**** TEXTE

Voici un thème classique, puissant, où l'auteur déploie son talent pour la capture d'instants fugaces, l'entrelacement signifiant des non-dits, et la maîtrise du drame familial.
Mais ce Sam Green n'est autre que Bernard Madoff, et Sybille Grimbert, une puissante vigie.
L'affaire Madoff est inexplicable dans une perspective rationnelle : elle reposait sur une arnaque si grossière qu'en toute logique ses victimes - dont le point commun était d'être bien informées des us et pratiques de ce milieu de la finance - ne pouvaient pas tomber dedans. Mais voilà, les pigeons avaient foi en leur bourreau et en un monde de privilèges et de toute-puissance dont ils n'auraient jamais osé formuler qu'ils le rêvaient magique, avant qu'il ne se transforme en malédiction planétaire.
Le Fils de Sam Green est bâti sur un axiome shakespearien bien connu : "Le monde entier est un théâtre.
Et tous, hommes et femmes, n'y sont que des acteurs."

********

◆ **LISTE DES TÂCHES**
- 1) D'après le texte, qui est en réalité Sam Green ?
- 2) Modifiez le passage du texte allant de « Voici un thème » à « en malédiction planétaire. » en remplaçant « vigie » par « sentinelle ».
- 3) Pouvez-vous résumer en plus court le paragraphe du texte qui commence par « L'affaire Madoff est inexplicable », sans en perdre les faits essentiels ?
Les lignes qui suivent n'ont aucun rapport avec le texte.

**** LIGNES FOURNIES

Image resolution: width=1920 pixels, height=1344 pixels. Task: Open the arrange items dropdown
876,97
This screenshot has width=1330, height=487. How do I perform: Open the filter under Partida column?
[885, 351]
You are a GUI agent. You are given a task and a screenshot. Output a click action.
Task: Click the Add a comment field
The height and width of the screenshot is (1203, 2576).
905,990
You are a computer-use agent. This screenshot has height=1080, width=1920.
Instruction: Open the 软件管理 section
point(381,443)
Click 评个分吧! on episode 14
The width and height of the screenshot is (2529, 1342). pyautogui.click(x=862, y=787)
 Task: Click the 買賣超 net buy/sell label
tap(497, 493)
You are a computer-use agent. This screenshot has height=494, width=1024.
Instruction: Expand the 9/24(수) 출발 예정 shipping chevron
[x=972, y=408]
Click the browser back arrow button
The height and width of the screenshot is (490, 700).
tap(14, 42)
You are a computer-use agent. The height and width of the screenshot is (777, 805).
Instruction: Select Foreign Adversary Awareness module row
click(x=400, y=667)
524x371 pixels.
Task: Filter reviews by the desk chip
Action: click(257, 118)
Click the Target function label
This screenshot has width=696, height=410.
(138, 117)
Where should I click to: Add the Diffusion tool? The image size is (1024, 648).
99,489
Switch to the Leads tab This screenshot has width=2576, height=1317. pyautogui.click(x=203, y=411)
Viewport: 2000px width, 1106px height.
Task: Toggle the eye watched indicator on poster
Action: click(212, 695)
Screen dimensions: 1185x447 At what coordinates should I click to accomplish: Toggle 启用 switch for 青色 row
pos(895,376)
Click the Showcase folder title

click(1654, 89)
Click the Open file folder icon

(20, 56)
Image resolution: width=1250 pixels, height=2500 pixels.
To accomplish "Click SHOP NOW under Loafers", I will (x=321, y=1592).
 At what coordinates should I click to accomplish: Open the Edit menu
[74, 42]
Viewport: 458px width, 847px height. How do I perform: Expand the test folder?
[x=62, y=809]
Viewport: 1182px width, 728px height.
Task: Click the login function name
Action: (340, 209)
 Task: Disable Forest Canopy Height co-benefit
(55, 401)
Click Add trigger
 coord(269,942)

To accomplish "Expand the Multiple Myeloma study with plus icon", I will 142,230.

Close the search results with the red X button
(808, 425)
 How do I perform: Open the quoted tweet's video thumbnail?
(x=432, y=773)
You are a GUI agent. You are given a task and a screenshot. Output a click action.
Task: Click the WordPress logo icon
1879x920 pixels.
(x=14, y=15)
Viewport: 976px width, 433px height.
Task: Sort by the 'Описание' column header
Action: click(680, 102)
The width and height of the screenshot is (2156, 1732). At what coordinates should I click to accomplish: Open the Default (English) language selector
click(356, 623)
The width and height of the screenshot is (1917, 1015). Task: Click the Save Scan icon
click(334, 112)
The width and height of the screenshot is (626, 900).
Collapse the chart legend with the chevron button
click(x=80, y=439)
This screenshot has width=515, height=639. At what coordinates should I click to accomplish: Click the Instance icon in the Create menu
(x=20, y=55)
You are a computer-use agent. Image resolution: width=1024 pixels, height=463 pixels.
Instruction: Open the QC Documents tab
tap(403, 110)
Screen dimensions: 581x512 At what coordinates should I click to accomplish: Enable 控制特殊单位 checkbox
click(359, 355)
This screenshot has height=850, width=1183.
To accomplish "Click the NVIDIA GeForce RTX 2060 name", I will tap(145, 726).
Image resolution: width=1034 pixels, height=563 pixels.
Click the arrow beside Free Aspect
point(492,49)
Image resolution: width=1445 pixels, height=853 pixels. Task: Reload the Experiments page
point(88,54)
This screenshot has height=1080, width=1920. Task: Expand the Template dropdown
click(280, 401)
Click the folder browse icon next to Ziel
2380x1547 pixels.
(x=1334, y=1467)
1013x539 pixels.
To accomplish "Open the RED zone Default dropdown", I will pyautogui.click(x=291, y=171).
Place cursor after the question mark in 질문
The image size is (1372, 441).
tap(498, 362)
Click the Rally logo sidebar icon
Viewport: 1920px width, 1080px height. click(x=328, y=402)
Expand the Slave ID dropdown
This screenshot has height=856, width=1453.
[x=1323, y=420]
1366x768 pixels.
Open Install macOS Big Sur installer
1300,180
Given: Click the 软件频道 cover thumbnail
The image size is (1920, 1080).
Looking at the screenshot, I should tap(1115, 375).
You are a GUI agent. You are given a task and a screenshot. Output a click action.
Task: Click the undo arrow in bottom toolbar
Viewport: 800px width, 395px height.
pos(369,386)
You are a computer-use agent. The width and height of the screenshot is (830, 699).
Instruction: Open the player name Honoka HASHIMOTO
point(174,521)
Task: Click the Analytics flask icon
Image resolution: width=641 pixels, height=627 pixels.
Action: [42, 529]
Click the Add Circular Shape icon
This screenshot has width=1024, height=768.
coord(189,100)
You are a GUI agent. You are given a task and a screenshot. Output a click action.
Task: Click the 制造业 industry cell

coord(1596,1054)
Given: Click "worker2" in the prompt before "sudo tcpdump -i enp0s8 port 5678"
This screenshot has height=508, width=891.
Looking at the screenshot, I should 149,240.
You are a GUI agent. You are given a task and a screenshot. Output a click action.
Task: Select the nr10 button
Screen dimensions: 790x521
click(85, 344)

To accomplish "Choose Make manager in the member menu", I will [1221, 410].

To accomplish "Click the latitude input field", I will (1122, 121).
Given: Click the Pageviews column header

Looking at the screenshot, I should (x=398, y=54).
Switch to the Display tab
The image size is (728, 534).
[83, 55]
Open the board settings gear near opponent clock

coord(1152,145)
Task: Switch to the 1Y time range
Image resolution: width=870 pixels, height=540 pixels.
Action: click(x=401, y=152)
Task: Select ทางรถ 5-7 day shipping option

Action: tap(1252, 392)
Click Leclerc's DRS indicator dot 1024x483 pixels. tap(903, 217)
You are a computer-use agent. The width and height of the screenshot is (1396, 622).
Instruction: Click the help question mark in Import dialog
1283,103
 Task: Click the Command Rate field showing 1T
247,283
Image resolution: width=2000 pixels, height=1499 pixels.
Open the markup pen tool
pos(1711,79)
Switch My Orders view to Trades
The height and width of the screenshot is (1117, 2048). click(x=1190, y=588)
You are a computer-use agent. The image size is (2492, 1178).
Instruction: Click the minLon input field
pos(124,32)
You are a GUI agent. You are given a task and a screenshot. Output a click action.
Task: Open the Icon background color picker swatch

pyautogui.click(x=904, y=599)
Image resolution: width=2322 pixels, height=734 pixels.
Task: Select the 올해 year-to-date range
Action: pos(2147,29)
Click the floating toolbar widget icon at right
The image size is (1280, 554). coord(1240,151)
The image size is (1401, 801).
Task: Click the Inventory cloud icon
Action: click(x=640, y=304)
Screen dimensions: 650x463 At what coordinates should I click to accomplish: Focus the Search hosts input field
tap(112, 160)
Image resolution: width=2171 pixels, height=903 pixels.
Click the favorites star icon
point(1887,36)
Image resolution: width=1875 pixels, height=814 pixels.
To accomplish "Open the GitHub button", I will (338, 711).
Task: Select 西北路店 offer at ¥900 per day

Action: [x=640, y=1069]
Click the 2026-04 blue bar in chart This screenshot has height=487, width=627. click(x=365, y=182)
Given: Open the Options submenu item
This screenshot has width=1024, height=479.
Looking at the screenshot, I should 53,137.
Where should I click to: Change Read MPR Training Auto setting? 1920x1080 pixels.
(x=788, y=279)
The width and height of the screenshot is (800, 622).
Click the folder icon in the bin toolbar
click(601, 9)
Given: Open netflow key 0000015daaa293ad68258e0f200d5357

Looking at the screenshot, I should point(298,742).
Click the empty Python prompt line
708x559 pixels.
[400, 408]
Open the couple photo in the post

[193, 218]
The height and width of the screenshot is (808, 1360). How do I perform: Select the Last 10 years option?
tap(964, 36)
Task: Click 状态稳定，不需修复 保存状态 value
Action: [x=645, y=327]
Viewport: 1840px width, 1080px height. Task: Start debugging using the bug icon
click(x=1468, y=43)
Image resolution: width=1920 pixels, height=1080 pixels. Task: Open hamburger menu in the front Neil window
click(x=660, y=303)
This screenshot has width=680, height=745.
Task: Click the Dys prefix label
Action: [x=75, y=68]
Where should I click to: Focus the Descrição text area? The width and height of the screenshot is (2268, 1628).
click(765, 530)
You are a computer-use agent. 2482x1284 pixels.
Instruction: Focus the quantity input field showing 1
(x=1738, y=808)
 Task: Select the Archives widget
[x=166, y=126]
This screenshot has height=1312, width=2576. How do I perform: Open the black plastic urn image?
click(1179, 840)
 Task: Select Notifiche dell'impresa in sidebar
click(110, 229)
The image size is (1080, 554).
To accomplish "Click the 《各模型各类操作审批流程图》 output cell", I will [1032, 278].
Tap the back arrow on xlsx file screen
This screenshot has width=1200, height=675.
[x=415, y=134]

********

◆ **CORRIGÉ PAR TÂCHE**
- 1) Bernard Madoff.

- 2)
Voici un thème classique, puissant, où l'auteur déploie son talent pour la capture d'instants fugaces, l'entrelacement signifiant des non-dits, et la maîtrise du drame familial.
Mais ce Sam Green n'est autre que Bernard Madoff, et Sybille Grimbert, une puissante sentinelle.
L'affaire Madoff est inexplicable dans une perspective rationnelle : elle reposait sur une arnaque si grossière qu'en toute logique ses victimes - dont le point commun était d'être bien informées des us et pratiques de ce milieu de la finance - ne pouvaient pas tomber dedans. Mais voilà, les pigeons avaient foi en leur bourreau et en un monde de privilèges et de toute-puissance dont ils n'auraient jamais osé formuler qu'ils le rêvaient magique, avant qu'il ne se transforme en malédiction planétaire.

- 3) L'affaire Madoff défie la raison. L'arnaque était si grossière que ses victimes, pourtant au fait des pratiques de la finance, n'auraient pas dû s'y laisser prendre. Mais elles avaient foi en leur bourreau et en un monde de privilèges et de toute-puissance. Ce monde est devenu une malédiction planétaire.